Collected data:
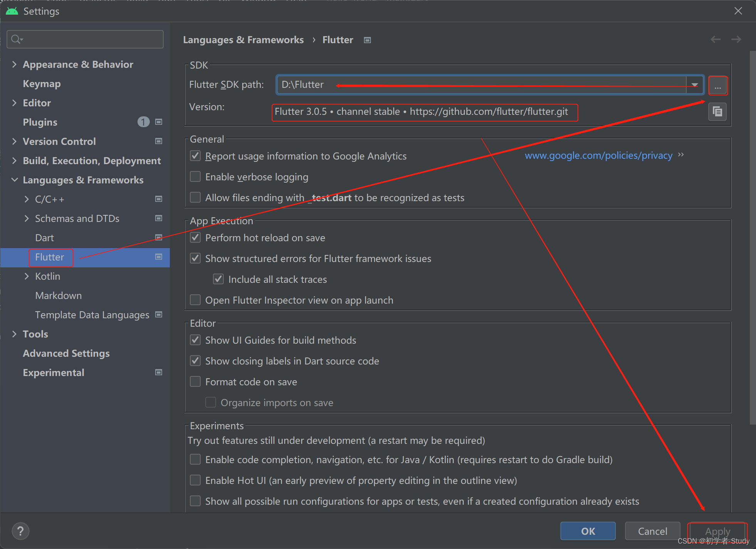This screenshot has height=549, width=756.
Task: Click the Flutter SDK path browse icon
Action: [x=718, y=85]
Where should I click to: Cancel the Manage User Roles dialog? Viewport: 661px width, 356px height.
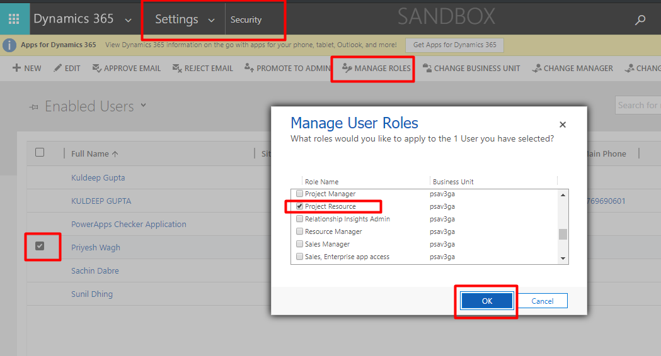click(542, 301)
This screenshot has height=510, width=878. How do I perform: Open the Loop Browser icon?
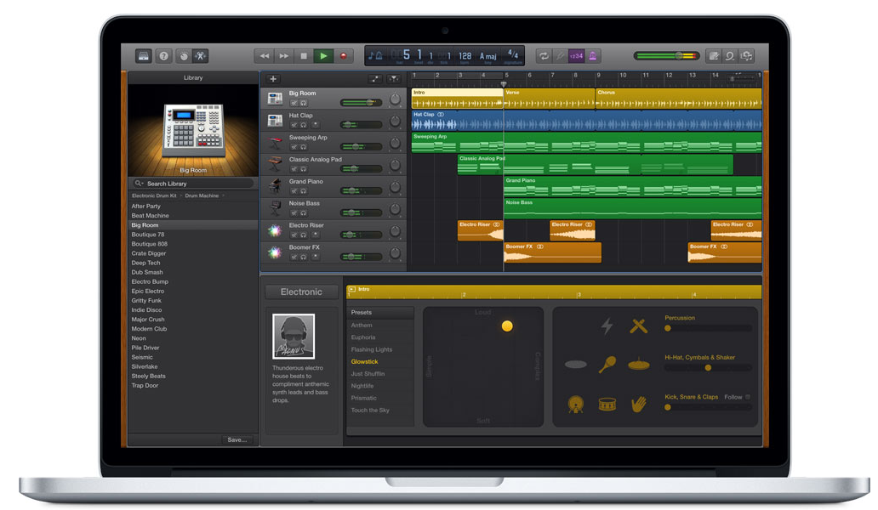[730, 56]
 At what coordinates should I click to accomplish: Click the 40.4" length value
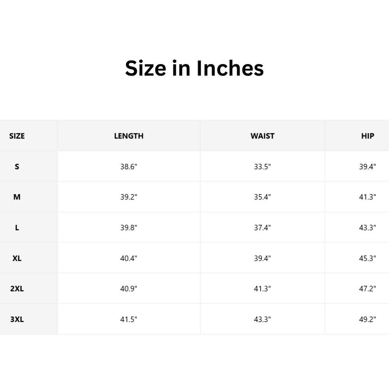click(x=129, y=258)
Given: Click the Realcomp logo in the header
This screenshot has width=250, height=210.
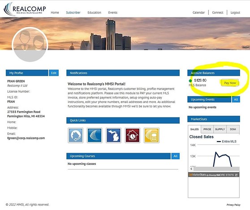Looking at the screenshot, I should point(25,9).
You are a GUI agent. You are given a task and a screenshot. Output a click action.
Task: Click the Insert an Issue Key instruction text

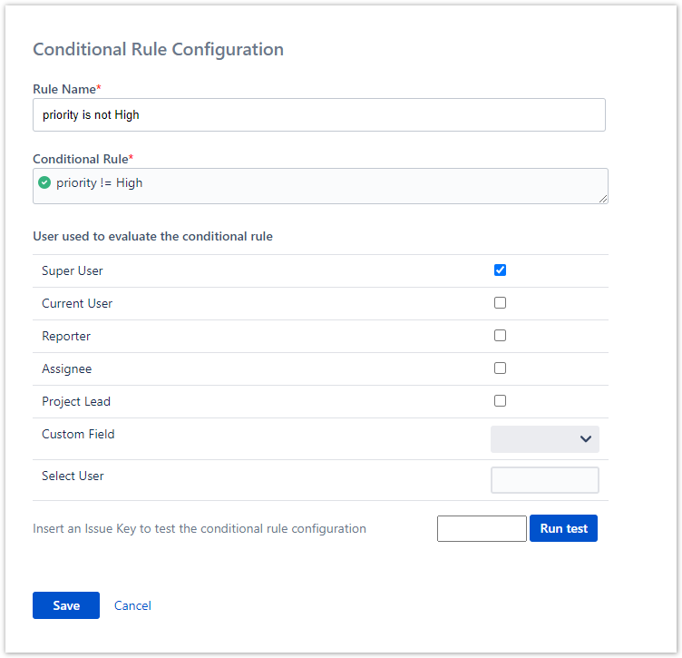click(x=200, y=528)
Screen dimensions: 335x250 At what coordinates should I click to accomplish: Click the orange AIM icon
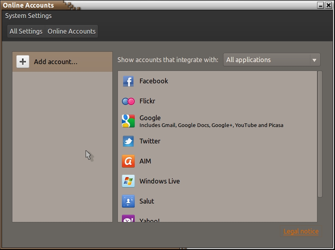tap(128, 161)
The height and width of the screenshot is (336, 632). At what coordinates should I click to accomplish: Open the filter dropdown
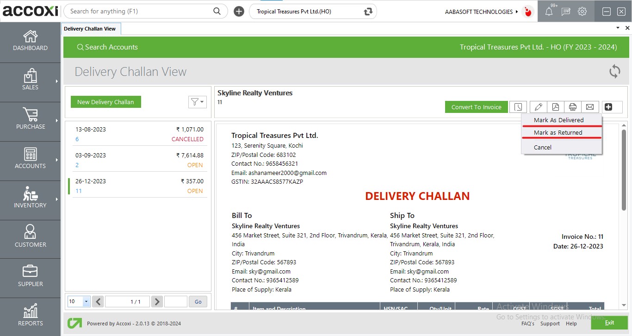(x=197, y=102)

Exercise:
Reproduce, word for word, the lines from the one containing "Screen dimensions: 335x250" through the final line above. Leave every picture out.

Your solution:
Screen dimensions: 335x250 At what coordinates should I click to accomplish: Click the orange AIM icon
tap(128, 161)
The height and width of the screenshot is (336, 632). At what coordinates should I click to accomplish: Open the filter dropdown
(x=197, y=102)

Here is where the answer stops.